Fewer than half of the local candidates identified by Votebeat and Spotlight PA as having alleged fraud in elections or expressed doubts about election security won their primaries in mid-May. But a majority of those who did are now expected to win their races in November, putting them in a position to shape how their counties run the 2024 elections.
Out of those 18 county commissioner and county council candidates who won their primaries, all of whom are Republican, eight went so far as to say the 2020 election had been stolen from former President Donald Trump, was fraudulent, or otherwise said there is a conspiracy to steal elections.
The primary election results have not yet been certified, and write-in or provisional ballots could impact some outcomes, such as thin margins in Huntingdon and Potter Counties.
Trump is a leading candidate for the 2024 Republican nomination for president. He, and other candidates, have repeatedly shown they are willing to continue claiming elections are tainted with fraud, even without evidence.

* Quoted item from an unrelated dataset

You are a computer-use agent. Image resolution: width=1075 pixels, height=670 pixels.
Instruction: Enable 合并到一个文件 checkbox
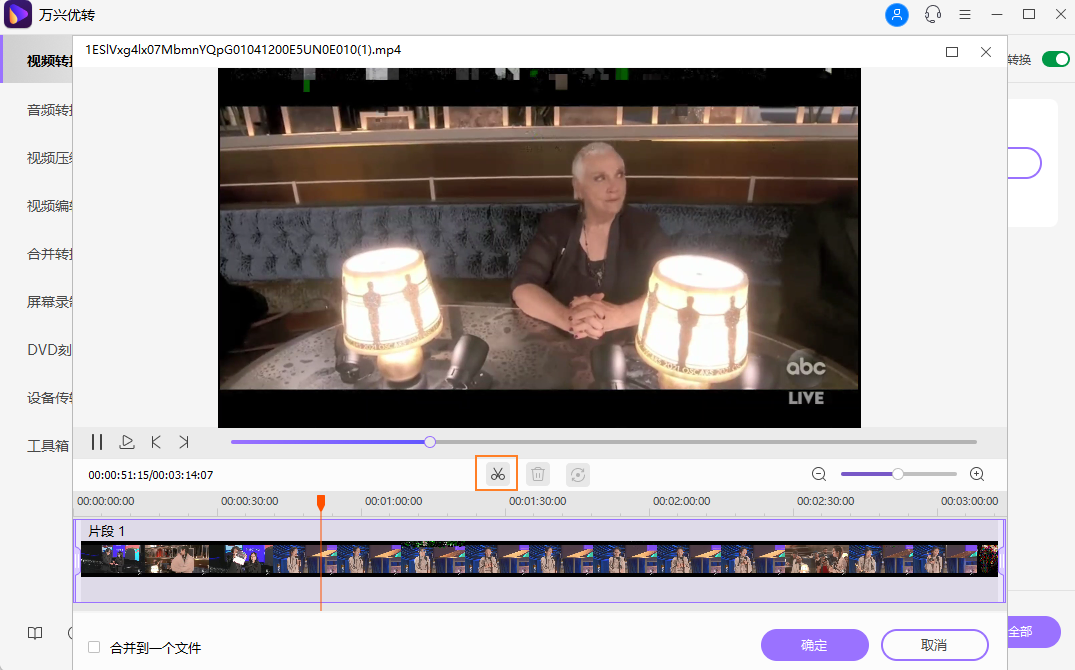click(x=94, y=647)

That means county commissioners and other local officials in critical swing states such as Pennsylvania could again face pressure to support such claims, especially those who have signaled they are open to supporting them.
In light of that, experts say it’s good news that a majority of the local candidates who promoted false claims and conspiracy theories about elections did not win.
“It felt as if voters in some places clearly prioritized what was important to them in terms of their county leaders, particularly in some of those counties where their commissioners had engaged in election conspiracy theories,” said Jeff Greenburg, a former election director in Mercer County who now works as a senior advisor on election administration for the Philadelphia-based nonprofit Committee of Seventy. “So I think that, in and of itself, was a positive.”
Still, some did win. And most of the 18 winning candidates won primaries in counties where Republicans have a registration advantage over Democrats, meaning those candidates are favorites to win in November as well.
In three counties — Butler, Lancaster, and Schuylkill — candidates who have alleged fraud in elections or expressed doubts about election security are likely to make up a majority of the board of commissioners.
Commissioners determine the locations of voting precincts, set election budgets, hire election directors, and — until state law changes or courts rule differently — make consequential decisions about the rules voters follow, such as whether they can submit a mail ballot via a drop box or if they’re given an opportunity to fix a flawed mail ballot.
Their beliefs about elections will guide those decisions.
Take Lackawanna County Commissioner Chris Chermak, who said mail ballots and drop boxes are convenient but “another way to cheat the system.” Another, Ray D’Agostino, an incumbent Republican commissioner in Lancaster County, has suggested that allowing voters to fix signature and date errors on their mail ballots is a violation of the equal protection clause of the U.S. Constitution’s 14th Amendment.
Bradford County Commissioner Doug McLinko has repeatedly boosted Trump’s false claims that the 2020 election was fraudulently won and has helped to organize other activists for the cause.
“I got some good news,” he told a crowd last spring while trying to mobilize an army of poll watchers alongside Trump ally Cleta Mitchell. “Donald Trump did not lose Pennsylvania. He did not lose Pennsylvania.”
Trump did in fact lose Pennsylvania.
Marian Schneider, senior voting rights policy counsel at the ACLU of Pennsylvania, said she’s encouraged that only 18 such candidates won, and believes some of those aren’t assured of victory in November, particularly in counties such as Lancaster, where voter demographics have shifted.
“So the message I want to convey is people really need to understand who is on the ballot and go out and vote,” she said.